Plus éduquées, mieux formées, les Algériennes sont malgré tout de grandes perdantes sur le marché du travail.

En Algérie, le nombre de femmes actives continue de progresser. Cette évolution de l’occupation féminines est sensiblement liée aux changements démographiques et socioculturels constatés depuis les années 1990 ainsi qu’à l’élévation de leur niveau d’instruction. Cependant, les statistiques font apparaitre de fortes disparités entre les hommes et les femmes sur le marché du travail avec des écarts qui figurent parmi les plus importants au monde.

En Algérie, le nombre de femmes actives a continuellement progressé passant de 4 % en 1996 à 19,5% en 2016 (Benhabib et Adair, 2017). Cette évolution du comportement d’activité des femmes est sensiblement liée aux changements démographiques et socioculturels constatés depuis les années 1990, à savoir : le recul de l’âge moyen du mariage qui est passé de 18 à 29 ans, la progression de l’éducation, l’évolution de la pratique contraceptive et la baisse de mortalité infantile et juvénile (Benhabib et Adair, 2017). Cette progression est également constatée pour les taux de scolarisation avec une évolution de 57 % entre 1966 et 2013. En 2012, l’effectif féminin représente 60% du total des inscrits de l’enseignement supérieur. Cependant, les statistiques font apparaitre de fortes disparités entre les hommes et les femmes sur le marché du travail avec des écarts qui figurent parmi les plus importants au monde. En dépit de l’évolution des comportements d’activités des femmes et de l’élévation de leur niveau d’instruction, elles demeurent minoritaires sur le marché du travail. Selon l’ONS (Office National des Statistiques), le taux de chômage en Algérie était de 11,4 % en 2019. Ce taux représente 9,1 % chez les hommes contre 20,4 % chez les femmes. La population active est de 42,2 % pour la même année. Ce taux est estimé à 66,8% chez les hommes contre seulement 17,3 % chez les femmes.

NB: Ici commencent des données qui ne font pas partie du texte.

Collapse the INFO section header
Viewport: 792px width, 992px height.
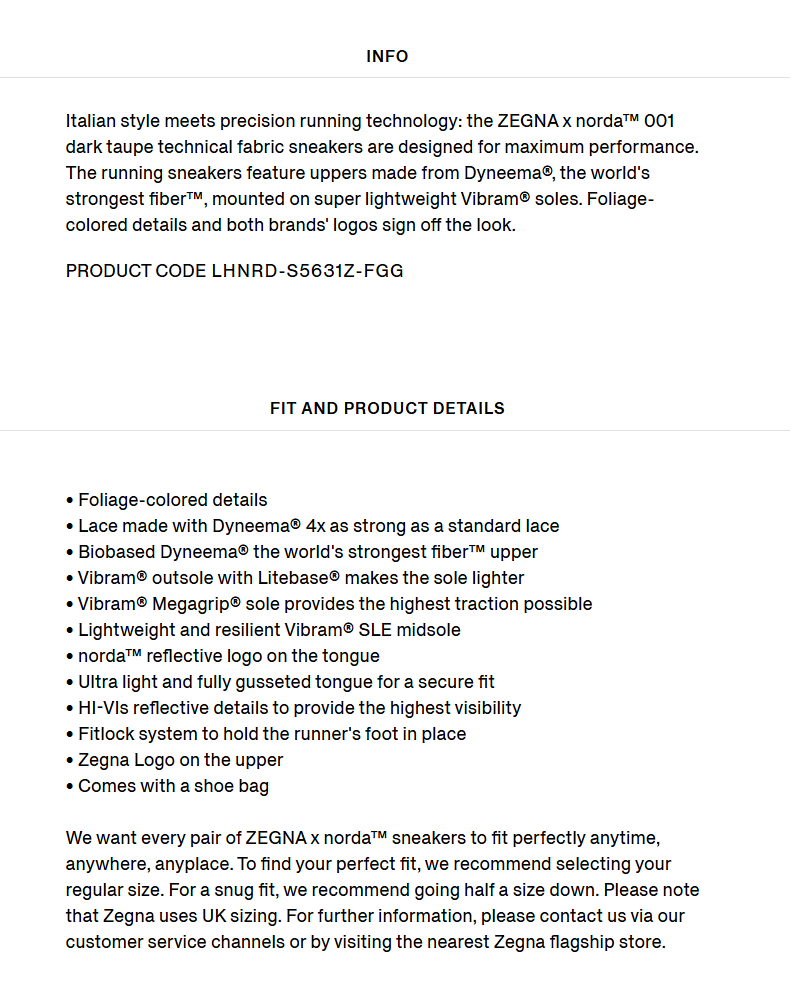click(387, 56)
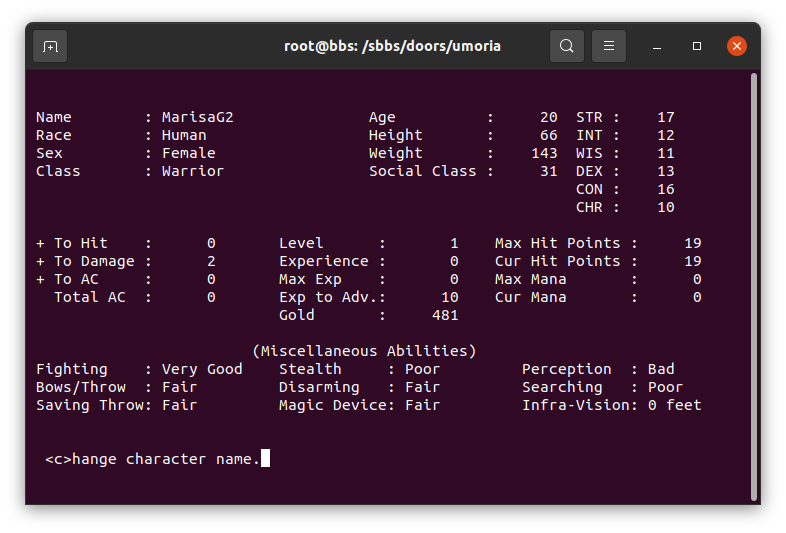Click the terminal vertical scrollbar

pos(753,287)
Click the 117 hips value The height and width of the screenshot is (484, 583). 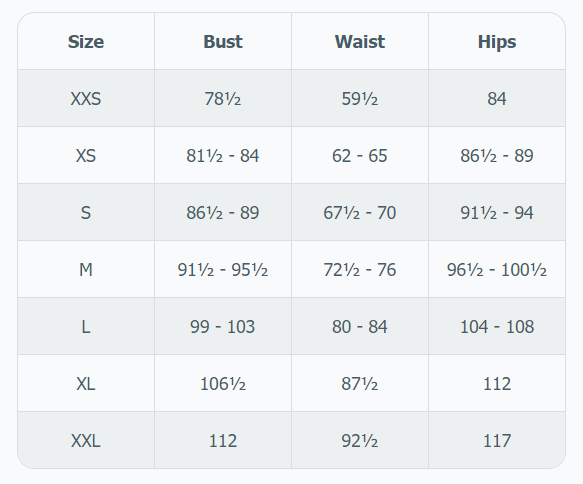pyautogui.click(x=497, y=441)
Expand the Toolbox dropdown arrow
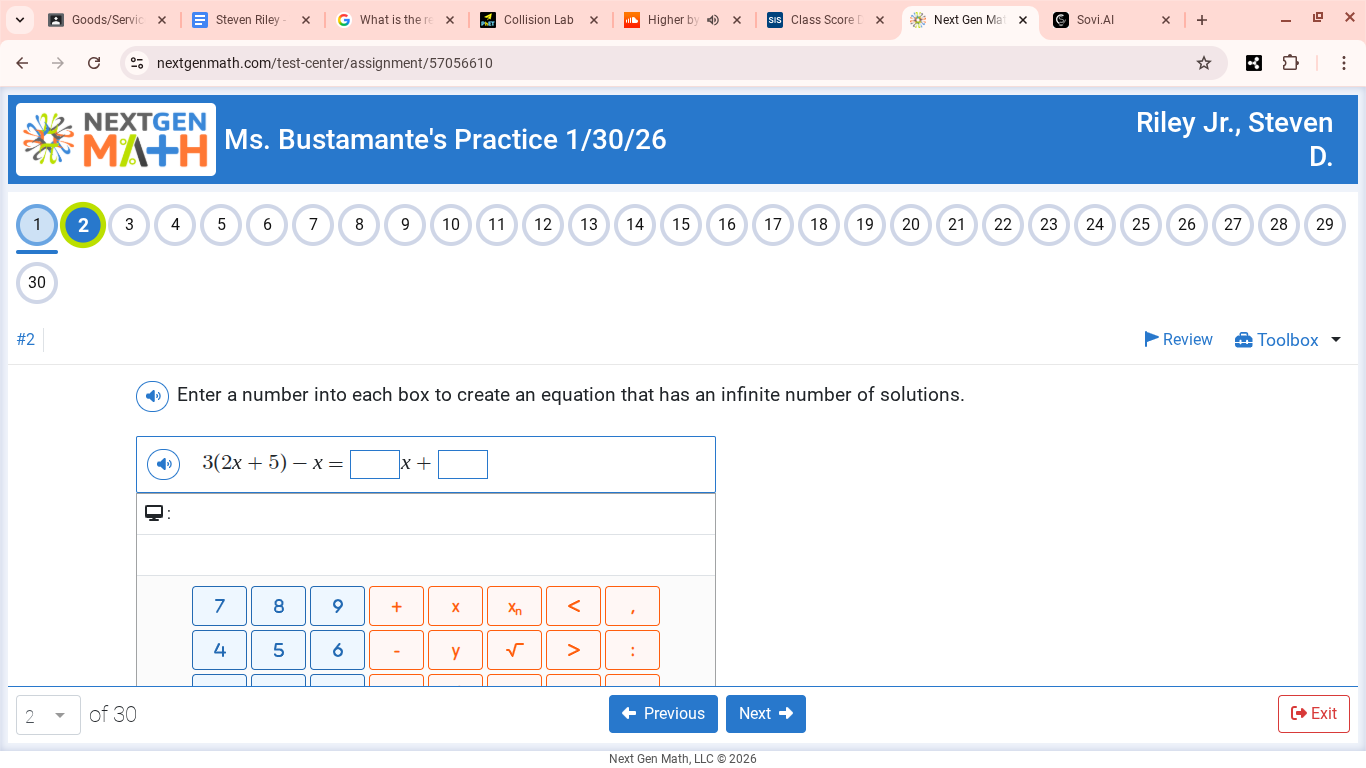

Les graphiques sont extraits de la thèse Chômage des jeunes et inégalités d’insertion sur le marché du travail algérien: analyses multidimensionnelles et expérimentation de Lamia Benhabib, soutenue en 2017.

Il est difficile de dresser un tableau exhaustif des causes d’une telle disparité et d’expliquer avec précision pourquoi les femmes sont majoritaires sur les bancs des universités et en bout de file dans la course à l’emploi tant les études sur le sujet avec une approche sexospécifique sont peu nombreuses et les statistiques quasi absentes ou alors trop superficielles. Cependant, certains obstacles structurels et culturels peuvent partiellement expliquer ce déséquilibre : le poids des traditions et les contraintes familiales qui participent à limiter les possibilités des femmes en matière de choix du poste d’emploi et de mobilité, les conceptions archaïques et passéistes promus par certains segments de la classe politique et la sphère culturelle, les préjugés et stéréotypes de genre. Une perte considérable pour le capital « compétences » du pays mais également pour la situation matérielle des femmes, leur qualité de vie et leur statut social.

La question de l’emploi est un défi majeur pour tous les pays, cependant avec des degrés variables. Les pays en développement, dont l’Algérie, sont plus touchés par le chômage en général et encore plus par celui des femmes.  Si les disparités dans les acquis en matière d’égalité hommes-femmes creusent un écart important entre les pays du « Nord » et les pays du « Sud », il est assez facile d’imaginer les contrastes disproportionnés qui existent entre les grandes villes et les zones rurales. Dans les communautés des zones rurales en Algérie, on observe un niveau de pauvreté élevé et un niveau d’instruction plus faible que la moyenne nationale. La vulnérabilité financière des femmes qui en résulte est d’autant plus importante.

Les graphiques sont extraits de la thèse Chômage des jeunes et inégalités d’insertion sur le marché du travail algérien: analyses multidimensionnelles et expérimentation de Lamia Benhabib, soutenue en 2017.

Quelles sont donc les solutions envisageables pour pallier ce déficit ?  Les inégalités hommes-femmes présentent tellement de facettes qu’il n’existe pas de remède unique. Parmi les solutions clés, il y a la suppression des obstacles sociaux et l’aide aux femmes défavorisées pour leur permettre d’acquérir des compétences. C’est dans cette perspective que plusieurs projets ont vu le jour en Algérie, dont celui de Badra Hafiane, véritable héroïne du quotidien, à laquelle nous consacrons un article dans ce dossier sur « Femmes et argent ».